**Problem description:**
Nothing in the records may be changed; retype them in full.

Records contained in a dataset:
══════

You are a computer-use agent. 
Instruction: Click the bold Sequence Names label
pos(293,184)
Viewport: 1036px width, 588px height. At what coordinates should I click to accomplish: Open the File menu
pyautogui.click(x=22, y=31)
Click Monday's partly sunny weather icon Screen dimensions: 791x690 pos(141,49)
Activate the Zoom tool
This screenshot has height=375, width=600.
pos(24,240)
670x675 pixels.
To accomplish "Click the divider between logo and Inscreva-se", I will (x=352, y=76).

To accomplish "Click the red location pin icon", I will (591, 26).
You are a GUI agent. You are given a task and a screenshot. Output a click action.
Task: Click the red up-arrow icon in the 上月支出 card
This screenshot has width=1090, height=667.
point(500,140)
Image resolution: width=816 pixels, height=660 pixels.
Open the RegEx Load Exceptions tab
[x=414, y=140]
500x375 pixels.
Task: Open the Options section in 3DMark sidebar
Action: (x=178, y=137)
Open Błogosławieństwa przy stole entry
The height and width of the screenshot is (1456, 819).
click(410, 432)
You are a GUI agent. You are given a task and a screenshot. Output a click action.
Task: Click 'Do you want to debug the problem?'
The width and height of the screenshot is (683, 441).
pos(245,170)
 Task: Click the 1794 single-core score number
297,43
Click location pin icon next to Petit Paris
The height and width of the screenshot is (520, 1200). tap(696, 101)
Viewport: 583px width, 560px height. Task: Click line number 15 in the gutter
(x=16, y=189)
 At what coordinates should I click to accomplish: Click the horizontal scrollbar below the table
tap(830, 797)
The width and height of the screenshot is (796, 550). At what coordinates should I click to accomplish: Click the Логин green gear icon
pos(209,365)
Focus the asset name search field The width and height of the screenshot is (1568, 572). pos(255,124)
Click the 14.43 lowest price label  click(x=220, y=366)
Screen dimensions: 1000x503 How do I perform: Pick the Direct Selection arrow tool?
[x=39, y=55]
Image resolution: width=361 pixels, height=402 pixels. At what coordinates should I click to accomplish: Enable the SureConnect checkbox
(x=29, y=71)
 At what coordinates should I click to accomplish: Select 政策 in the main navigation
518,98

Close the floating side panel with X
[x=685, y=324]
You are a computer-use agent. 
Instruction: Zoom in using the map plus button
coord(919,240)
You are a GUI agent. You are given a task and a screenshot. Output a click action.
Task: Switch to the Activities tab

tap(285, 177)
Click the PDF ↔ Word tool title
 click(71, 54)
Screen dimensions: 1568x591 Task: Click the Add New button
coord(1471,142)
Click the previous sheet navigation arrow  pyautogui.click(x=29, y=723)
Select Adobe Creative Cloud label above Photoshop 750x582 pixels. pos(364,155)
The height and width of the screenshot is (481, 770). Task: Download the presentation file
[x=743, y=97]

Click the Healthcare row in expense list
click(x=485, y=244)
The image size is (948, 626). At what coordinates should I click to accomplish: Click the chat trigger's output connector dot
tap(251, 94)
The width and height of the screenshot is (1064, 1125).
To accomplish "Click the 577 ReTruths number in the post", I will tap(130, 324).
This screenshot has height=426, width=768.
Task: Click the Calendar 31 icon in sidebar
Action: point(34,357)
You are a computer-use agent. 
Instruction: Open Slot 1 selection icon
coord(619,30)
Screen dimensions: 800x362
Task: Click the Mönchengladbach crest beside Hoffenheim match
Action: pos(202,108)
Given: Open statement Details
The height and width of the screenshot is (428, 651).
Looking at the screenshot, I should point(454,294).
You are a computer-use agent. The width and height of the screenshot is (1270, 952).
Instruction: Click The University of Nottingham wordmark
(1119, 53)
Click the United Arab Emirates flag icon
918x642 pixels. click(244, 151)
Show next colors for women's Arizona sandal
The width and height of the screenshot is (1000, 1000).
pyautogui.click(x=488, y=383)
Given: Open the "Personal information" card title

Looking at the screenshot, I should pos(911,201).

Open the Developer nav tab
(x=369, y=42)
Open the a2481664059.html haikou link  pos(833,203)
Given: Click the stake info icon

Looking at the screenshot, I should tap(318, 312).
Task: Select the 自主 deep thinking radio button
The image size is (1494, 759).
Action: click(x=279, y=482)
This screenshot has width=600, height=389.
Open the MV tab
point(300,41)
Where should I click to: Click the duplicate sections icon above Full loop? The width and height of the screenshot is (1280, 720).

══════

**Task response:**
You are a computer-use agent. 
Instruction: Click the bold Sequence Names label
pos(293,184)
Viewport: 1036px width, 588px height. At what coordinates should I click to accomplish: Open the File menu
pyautogui.click(x=22, y=31)
Click Monday's partly sunny weather icon Screen dimensions: 791x690 pos(141,49)
Activate the Zoom tool
This screenshot has height=375, width=600.
pos(24,240)
670x675 pixels.
To accomplish "Click the divider between logo and Inscreva-se", I will (x=352, y=76).

To accomplish "Click the red location pin icon", I will (591, 26).
You are a GUI agent. You are given a task and a screenshot. Output a click action.
Task: Click the red up-arrow icon in the 上月支出 card
This screenshot has width=1090, height=667.
point(500,140)
Image resolution: width=816 pixels, height=660 pixels.
Open the RegEx Load Exceptions tab
[x=414, y=140]
500x375 pixels.
Task: Open the Options section in 3DMark sidebar
Action: (x=178, y=137)
Open Błogosławieństwa przy stole entry
The height and width of the screenshot is (1456, 819).
click(410, 432)
You are a GUI agent. You are given a task and a screenshot. Output a click action.
Task: Click 'Do you want to debug the problem?'
The width and height of the screenshot is (683, 441).
pos(245,170)
 Task: Click the 1794 single-core score number
297,43
Click location pin icon next to Petit Paris
The height and width of the screenshot is (520, 1200). tap(696, 101)
Viewport: 583px width, 560px height. Task: Click line number 15 in the gutter
(x=16, y=189)
 At what coordinates should I click to accomplish: Click the horizontal scrollbar below the table
tap(830, 797)
The width and height of the screenshot is (796, 550). At what coordinates should I click to accomplish: Click the Логин green gear icon
pos(209,365)
Focus the asset name search field The width and height of the screenshot is (1568, 572). pos(255,124)
Click the 14.43 lowest price label  click(x=220, y=366)
Screen dimensions: 1000x503 How do I perform: Pick the Direct Selection arrow tool?
[x=39, y=55]
Image resolution: width=361 pixels, height=402 pixels. At what coordinates should I click to accomplish: Enable the SureConnect checkbox
(x=29, y=71)
 At what coordinates should I click to accomplish: Select 政策 in the main navigation
518,98

Close the floating side panel with X
[x=685, y=324]
You are a computer-use agent. 
Instruction: Zoom in using the map plus button
coord(919,240)
You are a GUI agent. You are given a task and a screenshot. Output a click action.
Task: Switch to the Activities tab

tap(285, 177)
Click the PDF ↔ Word tool title
 click(71, 54)
Screen dimensions: 1568x591 Task: Click the Add New button
coord(1471,142)
Click the previous sheet navigation arrow  pyautogui.click(x=29, y=723)
Select Adobe Creative Cloud label above Photoshop 750x582 pixels. pos(364,155)
The height and width of the screenshot is (481, 770). Task: Download the presentation file
[x=743, y=97]

Click the Healthcare row in expense list
click(x=485, y=244)
The image size is (948, 626). At what coordinates should I click to accomplish: Click the chat trigger's output connector dot
tap(251, 94)
The width and height of the screenshot is (1064, 1125).
To accomplish "Click the 577 ReTruths number in the post", I will tap(130, 324).
This screenshot has height=426, width=768.
Task: Click the Calendar 31 icon in sidebar
Action: point(34,357)
You are a computer-use agent. 
Instruction: Open Slot 1 selection icon
coord(619,30)
Screen dimensions: 800x362
Task: Click the Mönchengladbach crest beside Hoffenheim match
Action: pos(202,108)
Given: Open statement Details
The height and width of the screenshot is (428, 651).
Looking at the screenshot, I should point(454,294).
You are a computer-use agent. The width and height of the screenshot is (1270, 952).
Instruction: Click The University of Nottingham wordmark
(1119, 53)
Click the United Arab Emirates flag icon
918x642 pixels. click(244, 151)
Show next colors for women's Arizona sandal
The width and height of the screenshot is (1000, 1000).
pyautogui.click(x=488, y=383)
Given: Open the "Personal information" card title

Looking at the screenshot, I should pos(911,201).

Open the Developer nav tab
(x=369, y=42)
Open the a2481664059.html haikou link  pos(833,203)
Given: Click the stake info icon

Looking at the screenshot, I should tap(318, 312).
Task: Select the 自主 deep thinking radio button
The image size is (1494, 759).
Action: click(x=279, y=482)
This screenshot has width=600, height=389.
Open the MV tab
point(300,41)
Where should I click to: Click the duplicate sections icon above Full loop? The width and height of the screenshot is (1280, 720).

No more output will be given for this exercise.